En Estados Unidos se viralizó el caso de una niña llamada Genie. Al presentar un ligero atraso en el desarrollo del lenguaje, un médico familiar la diagnosticó con retraso mental. Por lo cual, su padre decidió prohibir cualquier contacto con el mundo exterior manteniéndola en su casa con sólo un pañal puesto y atada a una silla-orinal, desde sus primeros años de vida hasta la adolescencia. En las noches el papá la ataba y la ponía dentro de una jaula que se encontraba dentro de una bolsa de dormir. Si ella producía algún sonido la golpeaba o la asustaba.

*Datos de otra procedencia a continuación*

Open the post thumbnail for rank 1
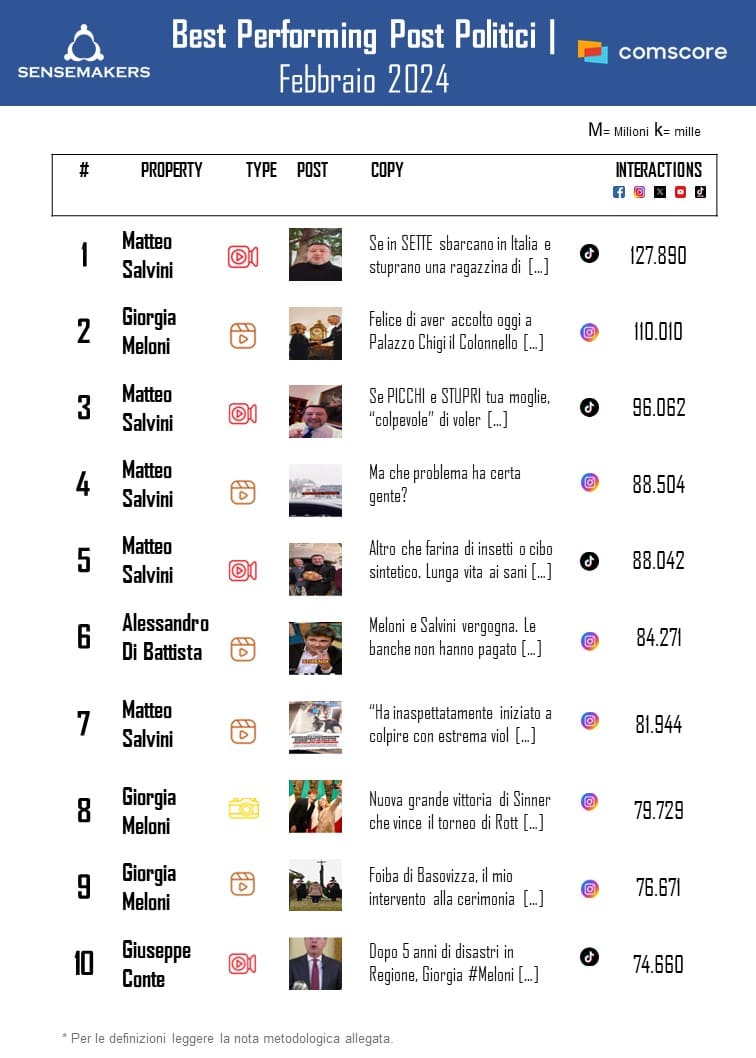756x1058 pixels. 315,255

No sabía comer ni ir al baño por ella misma, él era el que la alimentaba con comida de bebé, cereales y huevo (Quiroga, 2015).

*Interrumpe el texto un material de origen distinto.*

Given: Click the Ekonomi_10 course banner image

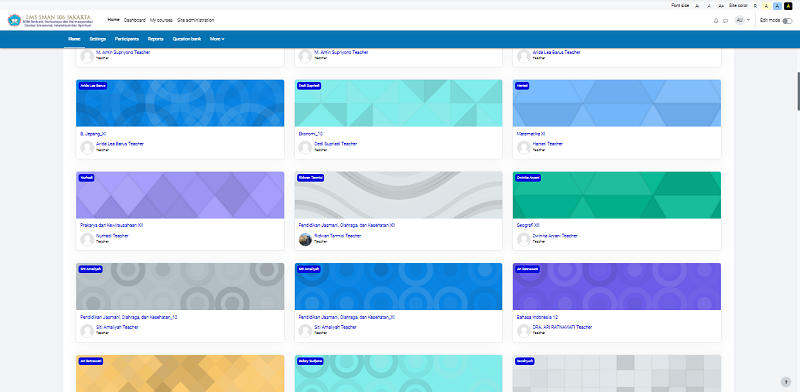Looking at the screenshot, I should point(398,103).
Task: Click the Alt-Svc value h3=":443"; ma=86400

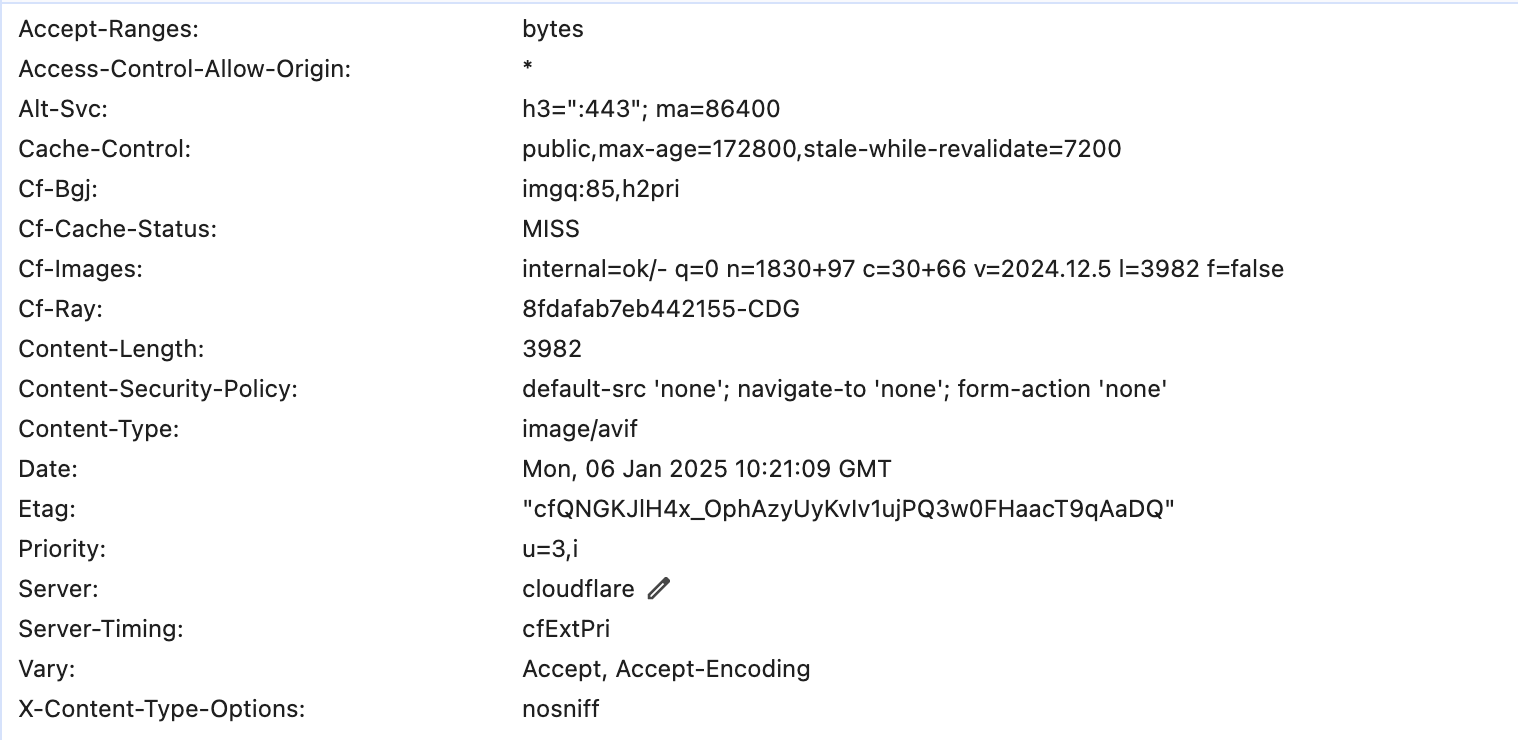Action: click(651, 109)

Cuando las autoridades la rescataron, la llevaron al hospital infantil de Los Ángeles donde trataron su caso. Como nunca antes había utilizado ropa, no tenía sensibilización con los cambios de temperatura; no sabía masticar y le costaba mucho trabajo tragar; no tenía fuerza en sus piernas; siempre evitaba emitir sonido alguno así que sólo logró decir algunas palabras. Su comportamiento era casi inhumano. Tiempo después de que concluyera la investigación de su caso, encontraron a Genie en un hospital psiquiátrico. (Ferrer, 2014).
Genie, durante toda su infancia, estuvo privada de estímulos al no poder hablar e interactuar con su medio ni relacionarse con otras personas y tampoco logró aprender las funciones cognitivas al querer reeducarla dentro del hospital infantil. El período crítico para el desarrollo de esas funciones ya había concluido, y a pesar de que se encontraba en un lugar donde le brindaban estimulación no logró readaptarse, o en otras palabras humanizarse, porque cuando su cerebro estaba preparado para aprender estas funciones, no recibió la estimulación adecuada ni interactúo con un medio “humano” (Mendoza, 1999).

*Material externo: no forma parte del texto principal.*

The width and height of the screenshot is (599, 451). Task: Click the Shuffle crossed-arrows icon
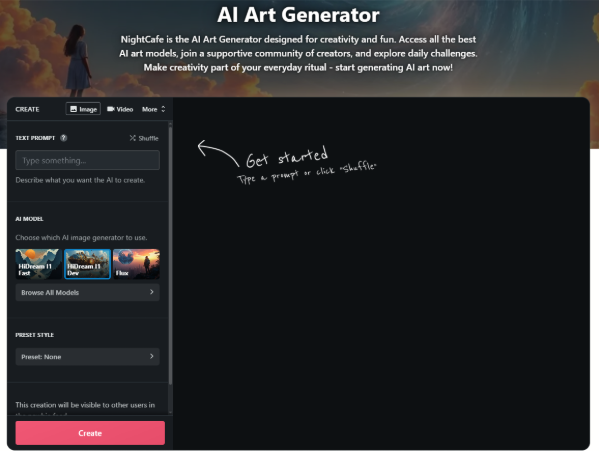click(133, 138)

Existen muchos casos similares a los de Genie, que demuestran que las capacidades cognitivas, sociales, emocionales y físicas se ven afectadas por del ambiente y las experiencias en donde crecieron los niños durante los primeros años de su vida. Estas condiciones internas y externas definieron el comportamiento y el desempeño de las funciones neuropsicológicas de los niños. Presentaron problemas de alimentación y socialización, deformación de la postura corporal, poco lenguaje, comportamiento agresivo (similar al de un animal), entre otras características (Cruz y Durán, 2016).